Lady Rose's Daughter eBook

This eBook from the Gutenberg Project consists of approximately 497 pages of information about Lady Rose's Daughter.

Lady Rose's Daughter eBook

This eBook from the Gutenberg Project consists of approximately 497 pages of information about Lady Rose's Daughter.

Sir Wilfrid silently shook his head.  Meredith threw back his blanched mane of hair, his deep eyes kindling under the implied contradiction.

“I am an old comrade of Lady Henry’s,” he said, quickly.  “My record, you’ll find, comes next to yours, Bury.  But if Lady Henry is determined to make a quarrel of this, she must make it.  I regret nothing.”
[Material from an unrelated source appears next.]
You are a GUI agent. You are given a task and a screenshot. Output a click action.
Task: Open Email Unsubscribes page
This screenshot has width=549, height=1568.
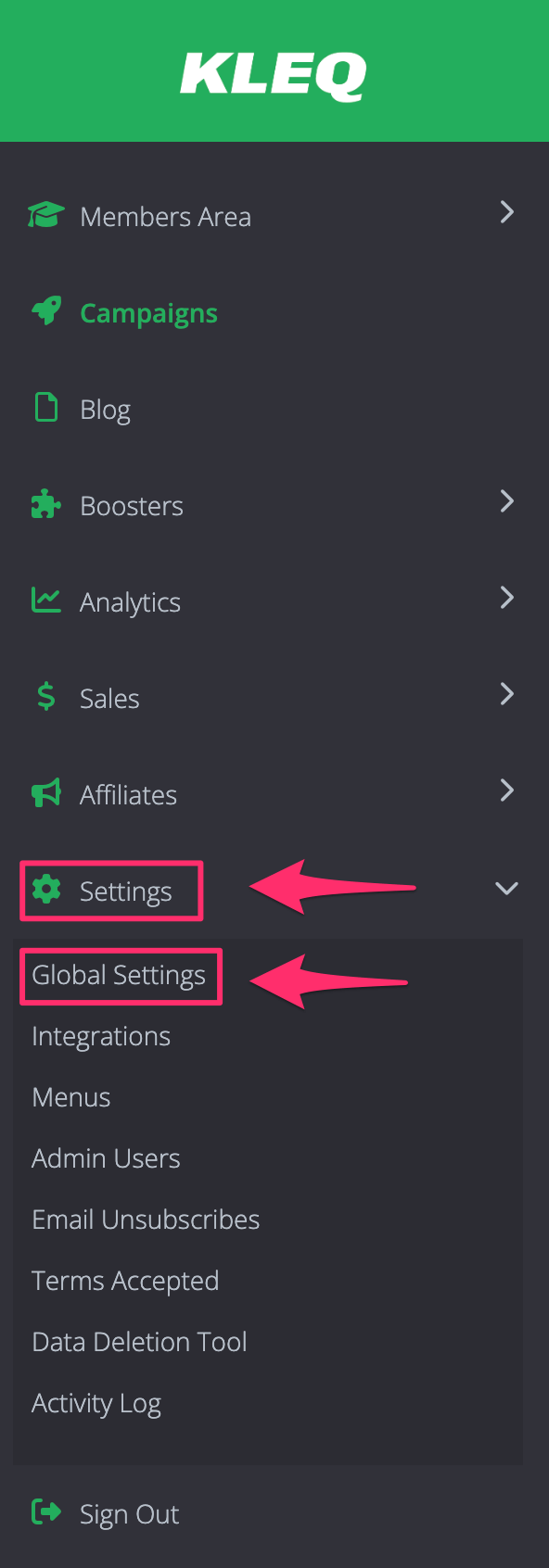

“What madness has seized upon all these people?” thought Bury, as he withdrew from the discussion.  The fire, the unwonted fire, in Meredith’s speech and aspect, amazed him.  From the corner to which he had retreated he studied the face of the journalist.  It was a face subtly and strongly lined by much living—­of the intellectual, however, rather than the physical sort; breathing now a studious dignity, the effect of the broad sweep of brow under the high-peaked lines of grizzled hair, and now broken, tempestuous, scornful, changing with the pliancy of an actor.  The head was sunk a little in the shoulders, as though dragged back by its own weight.  The form which it commanded had the movements of a man no less accustomed to rule in his own sphere than Montresor himself.
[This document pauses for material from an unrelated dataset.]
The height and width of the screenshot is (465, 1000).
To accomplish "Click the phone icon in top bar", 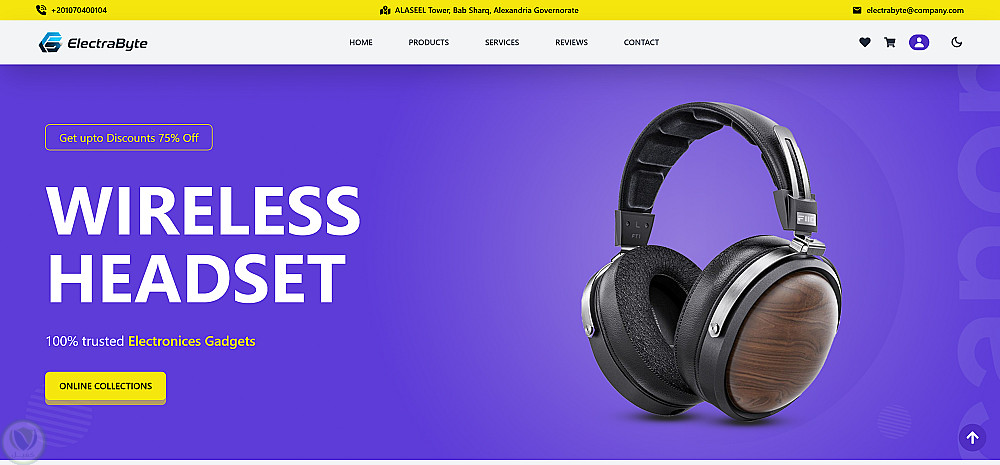I will (x=41, y=10).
To Sir Wilfrid the famous editor was still personally mysterious, after many years of intermittent acquaintance.  He was apparently unmarried; or was there perhaps a wife, picked up in a previous state of existence, and hidden away with her offspring at Clapham or Hornsey or Peckham?  Bury could remember, years before, a dowdy old sister, to whom Lady Henry had been on occasion formally polite.  Otherwise, nothing.  What were the great man’s origins and antecedents—­his family, school, university?  Sir Wilfrid did not know; he did not believe that any one knew.  An amazing mastery of the German, and, it was said, the Russian tongues, suggested a foreign education; but neither on this ground nor any other connected with his personal history did Meredith encourage the inquirer.  It was often reported that he was of Jewish descent, and there were certain traits, both of feature and character, that lent support to the notion.  If so, the strain was that of Heine or Disraeli, not the strain of Commerce.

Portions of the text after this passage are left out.